15. Il résulte de l’instruction, notamment de deux attestations datées des 13 juin 2022 et 7 avril 2023 d’une psychologue spécialisée de l’unité spécialisée d’accompagnement du psycho-traumatisme du groupement hospitalier de territoire de Grand Paris Nord-Est, que l’intéressée est suivie de manière régulière depuis mai 2021 dans le cadre d’un suivi psychothérapeutique à la suite d’une « situation de harcèlement professionnel de la part de sa collègue ». Mme B… produit également une attestation datée du 19 mars 2025 de la même structure médicale mentionnant qu’elle bénéficie d’un suivi régulier pour une symptomatologie anxiodépressive liée à un stress post-traumatique. Dans ces conditions, il sera fait une juste appréciation en allouant à Mme B… la somme de 3 000 euros en réparation de ses troubles dans les conditions d’existence et de son préjudice moral.
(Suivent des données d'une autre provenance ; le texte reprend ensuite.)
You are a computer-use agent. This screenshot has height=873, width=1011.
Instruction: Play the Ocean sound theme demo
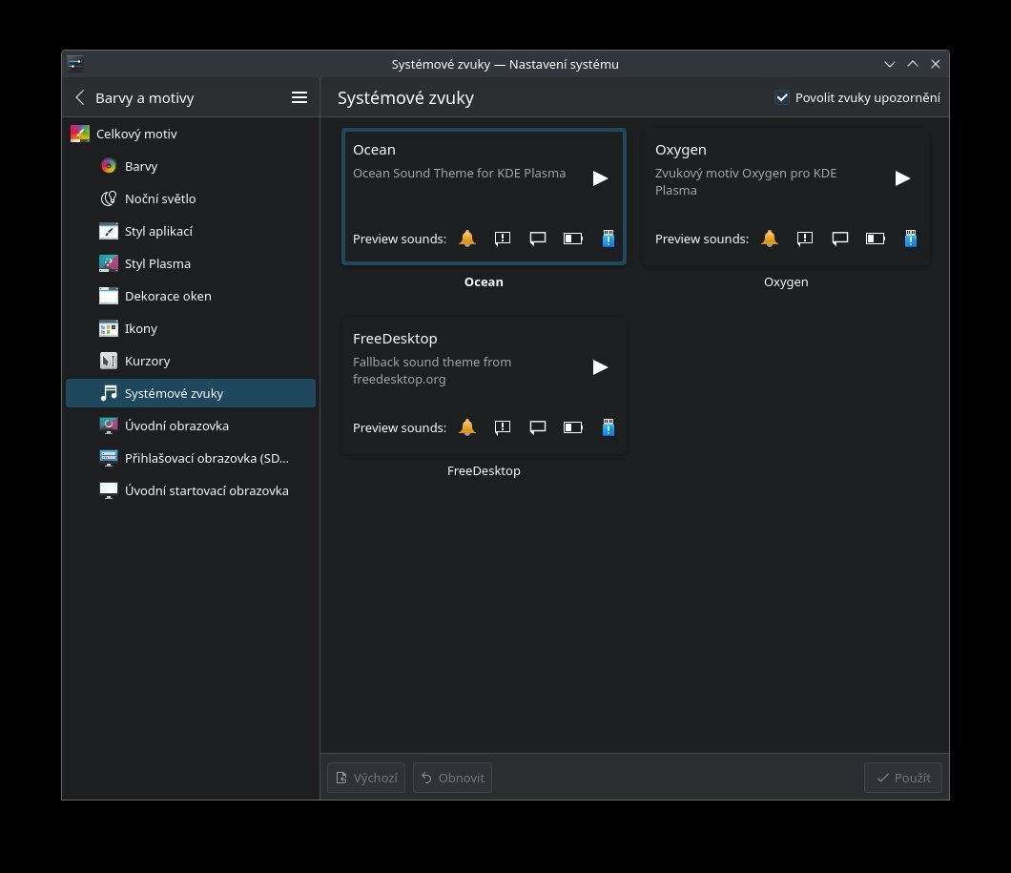[x=600, y=178]
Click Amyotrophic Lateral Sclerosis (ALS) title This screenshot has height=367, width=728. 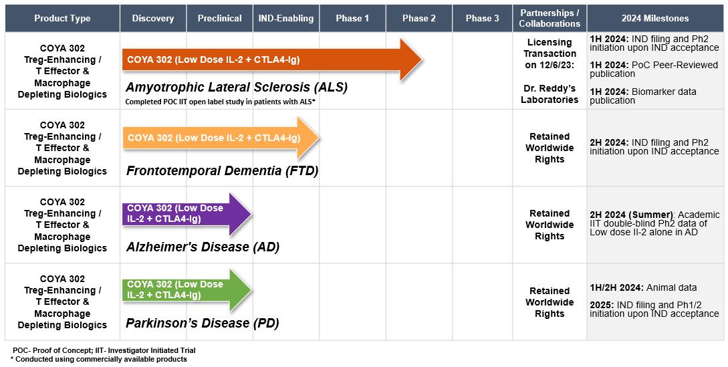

16. Enfin, les frais de justice exposés devant le juge administratif en conséquence directe d’une faute de l’administration sont susceptibles d’être pris en compte dans le préjudice résultant de la faute imputable à celle-ci. Toutefois, lorsque l’intéressé avait qualité de partie à l’instance, la part de son préjudice correspondant à des frais non compris dans les dépens est réputée intégralement réparée par la décision que prend le juge dans l’instance en cause. Ainsi, Mme B…, partie à la présente instance, ne peut demander l’indemnisation du préjudice financier liés aux frais d’instance.
17. Il résulte de tout ce qui précède qu’il y a lieu de condamner la commune du Blanc-Mesnil à verser à Mme B… la somme de 3 000 euros en réparation de ses préjudices.
Sur les frais liés au litige :
18. Dans les circonstances de l’espèce, il y a lieu de mettre à la charge de la commune du Blanc-Mesnil, partie perdante dans la présente instance, la somme de 1 500 euros à verser à Mme B… sur le fondement des dispositions de l’article L.761-1 du code de justice administrative. Ces dispositions font obstacle à ce que la somme demandée à ce titre par la commune du Blanc-Mesnil soit mise à la charge de Mme B…, qui n’est pas la partie perdante.
D E C I D E :
Article 1er: La décision implicite par laquelle le maire de la commune du Blanc-Mesnil a rejeté la demande de protection fonctionnelle de Mme B… est annulée.
Article 2 : Il est enjoint au maire de la commune du Blanc-Mesnil d’accorder à Mme B… le bénéfice de la protection fonctionnelle dans un délai de deux mois à compter de la notification du présent jugement.
Article 3 : La commune du Blanc-Mesnil est condamnée à verser à Mme B… la somme de 3 000 euros.
Article 4 : La commune du Blanc-Mesnil versera la somme de 1 500 euros à Mme B… au titre de l’article L.761-1 du code de justice administrative.
Article 5 : Le surplus des conclusions de la requête des conclusions de la requête est rejeté.
Article 6 : Les conclusions présentées par la commune du Blanc-Mesnil sur le fondement de l’article L.761-1 du code de justice administrative sont rejetées.
Article 7 : Le présent jugement sera notifié à Mme A… B… et à la commune du Blanc-Mesnil.
Délibéré après l’audience du 10 février 2026, à laquelle siégeaient :
Mme Deniel, présidente,
Mme Biscarel, première conseillère,
Mme Bazin, première conseillère.
Rendu public par mise à disposition au greffe le 26 février 2026.
La rapporteure,
B. BiscarelLa présidente,
C. DenielLa greffière,
A. Capelle
La République mande et ordonne au préfet de la Seine-Saint-Denis en ce qui le concerne et à tous commissaires de justice à ce requis en ce qui concerne les voies de droit commun, contre les parties privées, de pourvoir à l’exécution de la présente décision.